02-solution

0001/01/01

\({\bf 67}\) total marks.

Question 1 [10 points] A. Re-express the following small program using pipes.

c <- 18
f <- c*(9/5) + 32
print(f)
## [1] 64.4

f <- c %>% .[[1]]*(9/5) + 32
print(f)
## [1] 64.4

It’s pretty trick but just remember that whatever you pass through a pipe is called \({\tt .}\) and it’s actually a list. So if it is just a single item, it’s the first item in the list \({\tt .[[1]]}\)

B.

x <- 1e10
y <- sqrt( factorial(x) )
y <- x %>% factorial %>% sqrt %>% print
## [1] Inf

C.

x<-3; mu<-5; sigma <-7
nrm <- ( 1 / (sigma * sqrt( 2 * pi ))) * exp( -(1/2) * ( (x - mu)/ sigma )^2)

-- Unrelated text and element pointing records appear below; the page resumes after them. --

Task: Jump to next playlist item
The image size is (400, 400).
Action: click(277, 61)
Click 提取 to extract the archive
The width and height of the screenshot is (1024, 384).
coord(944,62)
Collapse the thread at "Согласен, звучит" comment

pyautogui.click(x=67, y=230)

p <- c(x = 3, mu = 5, sigma = 7)
p %>%
  { ( 1 / (.[["sigma"]] * sqrt( 2 * pi ))) * exp( -(1/2) * ( (.[["x"]] - .[["mu"]])/ .[["sigma"]] )^2 ) }
## [1] 0.05471239

So the trick is to combine the multiple parameters into a single vector first! That single vector is passed down the epipe.

p <- c( first = "a", second = "b", third = "c")

D. What is this equation?

Normal probablity distribution function.

E.

site <- 15
gsub(";", "/", paste(paste( paste( "~hallett", paste("raw", "tara", sep = ";"), sep = ";"), 
      paste("site", site, sep="_"), sep=";"), 
      "dna_seq.fa", sep=";"))
## [1] "~hallett/raw/tara/site_15/dna_seq.fa"

site %>%
  paste("site", ., sep="_") %>% 
  paste("dna_seq.fa", sep=";") %>%
  paste("raw", "tara", ., sep = ";") %>%
  paste("~hallett", ., sep = ";") %>%
  gsub(";", "/", .)
## [1] "~hallett/raw/tara/site_15/dna_seq.fa"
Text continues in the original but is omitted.